The poll data data is consistent with a theory many political scientists have begun to examine more urgently in recent years. In her 2005 work, The Authoritarian Dynamic, political psychologist Karen Stenner posited that there is a certain percentage of the population in any society that has strong "authoritarian" leanings.

So-called "authoritarian voters" have a more fearful worldview than the rest of the electorate. They want to impose order wherever they see dangerous social change, and they gravitate toward leaders who pledge to use force to stop those changes. Authoritarian voters would readily cast aside democratic norms and place their trust in a single leader like Trump.

Authoritarian voters are identifiable through personality surveys, even non-political surveys built around attitudes toward child-rearing. They comprise a startlingly high percentage of our population and likely always have. Indeed, among white voters, a Vox-Morning Consult survey showed that just under half of white voters in America scored "high" on measures for authoritarian voting, and one in five scored "very high."

It may not just be white voters, either. Trump's recent popularity among some African American and Latino men could correlate to their affinity for authoritarian rule, but more data would be needed here.

"Authoritarian voters" don't just prefer a strongman leader. They prefer strongman tactics deployed to quash perceived threats to their safety and position in society. Thus, if they want to stop "illegal voting" (usually by minority voters), then using the military to seize ballot boxes is perfectly appropriate. If they fear Black Lives Matter protestors, then beating them and rounding them all up is just fine. If they want to "stop the steal" of a general election, martial law is the way to go.

Authoritarian voters are believed to carry these tendencies latently. These tendencies become activated in times of destabilizing change or perceived threat. The readiness by which Americans have trammeled the constitutional rights of their fellow citizens after traumatic attacks like Pearl Harbor or 9/11 are good examples. These tendencies can also be stoked, however, by false threats to perceived security, something Trump managed well with his public attacks on immigrants and Muslims.

Because the GOP rebranded itself in the 1960s as the party of law and order, one theory posits that authoritarians naturally began to gravitate towards it. Trump was able to capitalize on them and stir his voters into a frenzy beginning in 2015. Today, the GOP must grapple with strong or even dominant anti-democratic forces within its own ranks, creating a deep and possibly irreparable rift with traditional conservatives.
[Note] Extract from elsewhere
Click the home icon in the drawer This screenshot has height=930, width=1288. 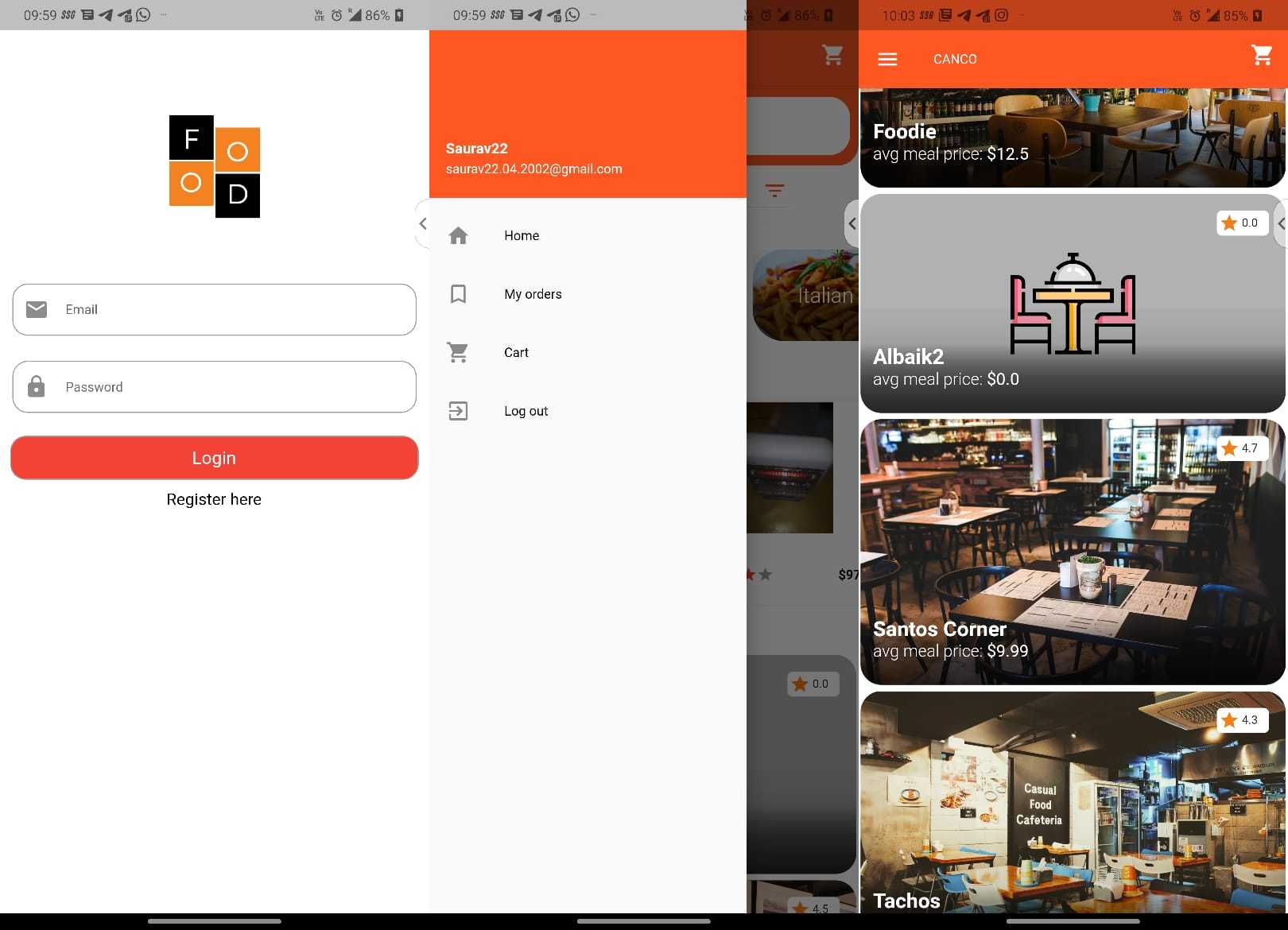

Moreover, the social instability of 2020, with both the pandemic and the Black Lives Matter protests on the minds of many Americans, likely fueled generalized fears of social disorder and pushed even more Americans over toward Trump. This could help explain why 74 million people still voted for him, even if he seemed less likely to be able to actually solve these social problems.

In order to keep GOP voters loyal and within this useful yet fearful worldview, Fox News et al. have had to invent ever more ominous threats to Trump voters—from Antifa, to alleged ballot harvesting, to trans people in their daughters' bathrooms. Adding to this list are dangerous conspiracies such as QAnon, which also use demonstrably false but heightened threats, including the chestnut of child sexual exploitation which gives license to and justifies almost any form of extreme action.

If we want to root out widespread support for authoritarianism, we will need to address the source of the fears driving it. So long as child sex ring conspiracies, the Big Lie of a stolen election, and rage-inducing right-wing propaganda continue to grow and spread, so will the grip that fascism has on our politics and society.

Cutting off the megaphones of disinformation from sources like Trump and QAnon, and holding companies like Fox News and its anchors liable for defamation, is critical. Such actions stand the best chance of actually de-radicalizing Trump voters and ultimately releasing them from unfounded and intentionally fabricated fears.